Johannes Erdfelt wrote:
On Mon, Jun 14, 2004, David Brownell <[EMAIL PROTECTED]> wrote:
Alan Cox wrote:

x86 systems are supposed to be cache coherent in this situation. The bridge will untangle the mess as neccessary. The PC is the unusual one here - most other platforms (eg mips) behave like the PPC

Seems like the dma_alloc_coherent() API spec can't be implemented on such machines then, since it's defined to return memory(*) such that:

 ... a write by either the device or the processor
 can immediately be read by the processor or device
 without having to worry about caching effects.

...


I'm having trouble understanding exactly what the problem is.

I'm reading it as: on the PPC boxes in question, dma_alloc_coherent() -- used indirectly to allocate the memory in question -- is returning memory that doesn't work as required by the text I quoted.

Specifically, caching effects DO exist, ones where
the CPU's L1 cache line size matters.  X86 systems
use cache snooping to let coherent memory be cached.


Is the problem that the device (or maybe PCI bridge) is caching data and
then overwriting stale data to the software portion of the QH descriptor?

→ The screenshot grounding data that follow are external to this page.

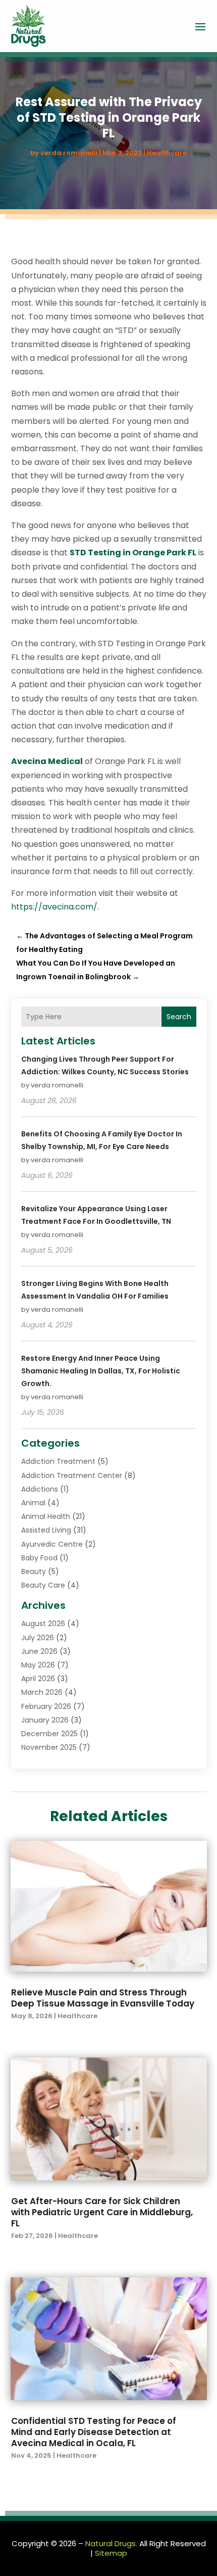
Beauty (33, 1571)
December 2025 (49, 1734)
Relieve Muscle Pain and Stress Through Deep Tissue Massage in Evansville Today (102, 1998)
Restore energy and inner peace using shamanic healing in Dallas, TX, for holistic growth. (100, 1371)
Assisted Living (46, 1530)
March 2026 (42, 1692)
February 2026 (46, 1706)
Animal (33, 1503)
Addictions (39, 1489)
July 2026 (37, 1638)
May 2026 (38, 1665)
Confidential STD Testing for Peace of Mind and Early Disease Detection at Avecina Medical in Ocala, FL (93, 2432)
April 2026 (38, 1679)
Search (179, 1017)
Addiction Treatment (58, 1461)
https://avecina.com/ (54, 907)
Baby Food (39, 1558)
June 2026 (39, 1651)
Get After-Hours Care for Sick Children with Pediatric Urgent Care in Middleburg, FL (102, 2212)
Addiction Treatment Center (71, 1475)
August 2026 (43, 1623)
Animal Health (45, 1516)
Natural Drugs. (111, 2543)
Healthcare (167, 153)
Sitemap (111, 2553)
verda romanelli (68, 153)
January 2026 (45, 1720)
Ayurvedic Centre (52, 1544)
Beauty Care (43, 1585)
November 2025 (49, 1747)
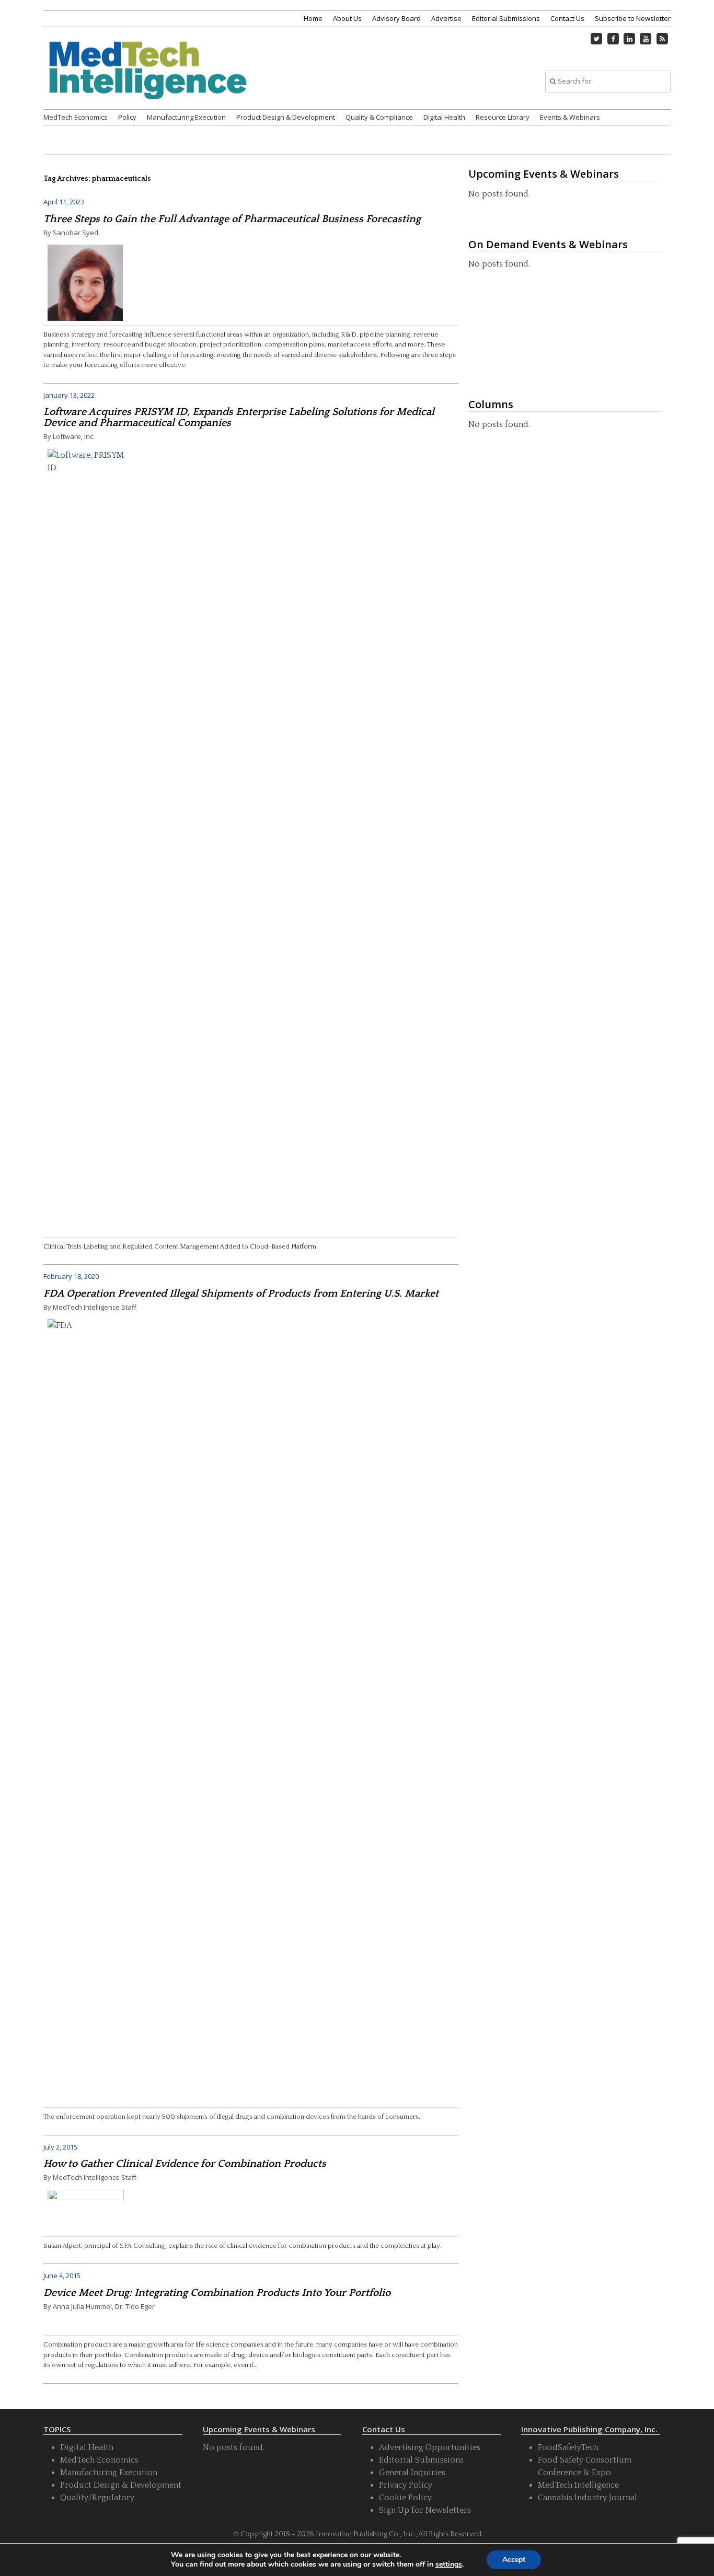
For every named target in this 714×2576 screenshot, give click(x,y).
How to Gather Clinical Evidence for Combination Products (184, 2163)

I didn't think it was write buffering, since the CPU cache line size mattered. Nicolas says that padding out the QH structure is needed:

    struct uhci_qh {
        /* Hardware fields */
        __u32 link;                     /* Next queue */
        __u32 element;                  /* Queue element pointer */

        /* Software fields */
        // PATCH
        dma_addr_t dma_handle __attribute__((aligned( UHCI_ALIGN )));
        // Ensure that the software fields are out of any cache line
        // or burst write so they can't be overwrite by DMA operation

        struct usb_device *dev;
        struct urb_priv *urbp;

        struct list_head list;          /* P: uhci->frame_list_lock */
        struct list_head remove_list;   /* P: uhci->remove_list_lock */
   } __attribute__((aligned( UHCI_ALIGN )));

If the QH memory were truly "coherent", that patch could never
matter.  Someone who knows that CPU better should probably
answer more detailed questions.  For example, I'd think that
using uncached mappings for that memory should ensure that the
accesses are "coherent" enough.

On the other hand, it's easy to end up with subtle ordering
assumptions when the HC and HCD are both updating the same
data structures.  Write buffers can pop up in both directions,
some CPUs will re-order accesses, the HC silicon may not even
have a clearly specified sequence to violate, the HCD might
be missing some barriers, and so on.